We searched for appraisals of ATMPs, both published and in development, on the NICE database of technology appraisal guidance [5] and highly specialised technologies guidance in July 2021 [5]. We cross referenced this with the list of ATMPs published by the EMA [6]. For each technology, we reviewed the final appraisal or evaluation determination document and associated documents. We extracted data about several domains pertaining to clinical effectiveness and cost effectiveness, broadly following the structure recommended by the guide to the process of technology appraisal published by NICE (clinical effectiveness, cost effectiveness, uncertainty, discounting, subgroups, additional benefits, generalisability to the national health service [NHS], innovation, service reformulation, inequalities, patient access schemes, end of life) [7]. ATMPs for which marketing authorisation was withdrawn were not considered eligible for this study.

3 Results

To date, NICE has published guidance on 14 ATMPs (Table 1): ten gene therapy products (talimogene laherparepvec [TA410] [8], strimvelis [HST7] [9], tisagenlecleucel [TA554 and TA567] [10, 11], axicabtagene ciloleucel [TA559] [12], voretigene neparvovec [HST11] [13], autologous anti-CD19-transduced CD3+ cells [TA677] [14], betibeglogene autotemcel [ID968] [15], onasemnogene abeparvovec [HST15] [16] and OTL-200 [ID1666] [17]), one tissue engineered product (holoclar [TA467] [18]) and three somatic cell therapy products (darvadstrocel [TA556] [19] and autologous chondrocyte implantation (ACI) [TA477 and TA508] [20, 21]). The appraisal of sipuleucel-T was excluded since the guidance and associated documents were removed when the EMA withdrew marketing authorisation [22].
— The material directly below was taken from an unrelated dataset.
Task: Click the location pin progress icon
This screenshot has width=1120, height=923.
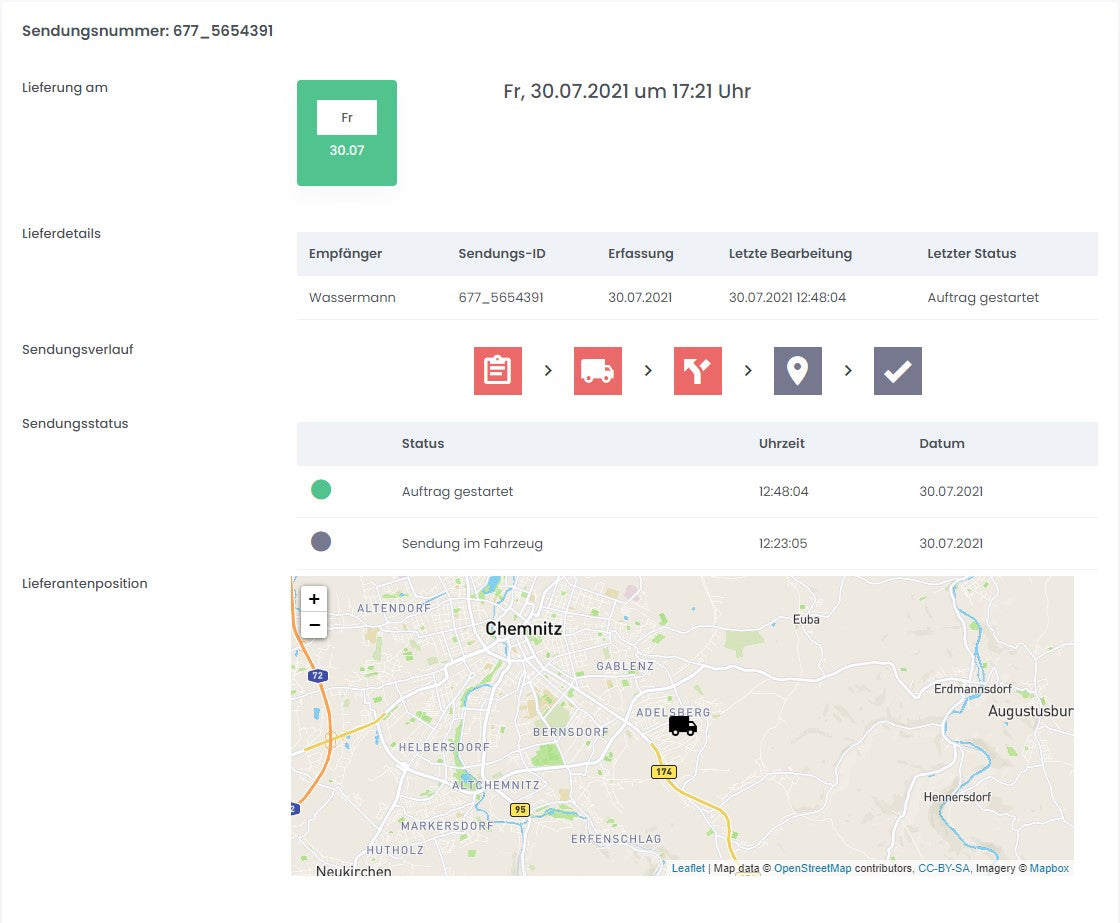Action: 797,371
Table 1 Summary of characteristics of the advanced therapy medicinal products included in this review

Seven of these contained positive recommendations for use in specific indications (talimogene laherparepvec, strimvelis, voretigene neparvovec, holoclar, onasemnogene abeparvovec and the two ACI), four recommended that the ATMP should be included in the Cancer Drugs Fund (CDF) (tisagenlecleucel, axicabtagene ciloleucel and autologous anti-CD19-transduced CD3+ cells) and three did not recommend the ATMP for use in the NHS (darvadstrocel, betibeglogene autotemcel and OTL-200).

The incremental cost-effectiveness ratios (ICERs) for ATMPs recommended under the technology appraisal guidance [5] were within the £20,000–30,000 per quality-adjusted life-year (QALY) threshold usually considered by NICE, whereas the ATMPs with ICERs of £30,000–50,000 were recommended for the CDF. For the three ATMPs approved under the highly specialised technologies guidance [5], which applies a threshold of £100,000 per QALY, the ICERs for strimvelis were under the threshold irrespective of discount rate, but those for voretigene neparvovec were over the threshold when a 3.5% discount rate was applied. In the case of onasemnogene abeparvovec, using a discount rate of 1.5%, the ICER was under the weighted threshold of £186,000 per QALY.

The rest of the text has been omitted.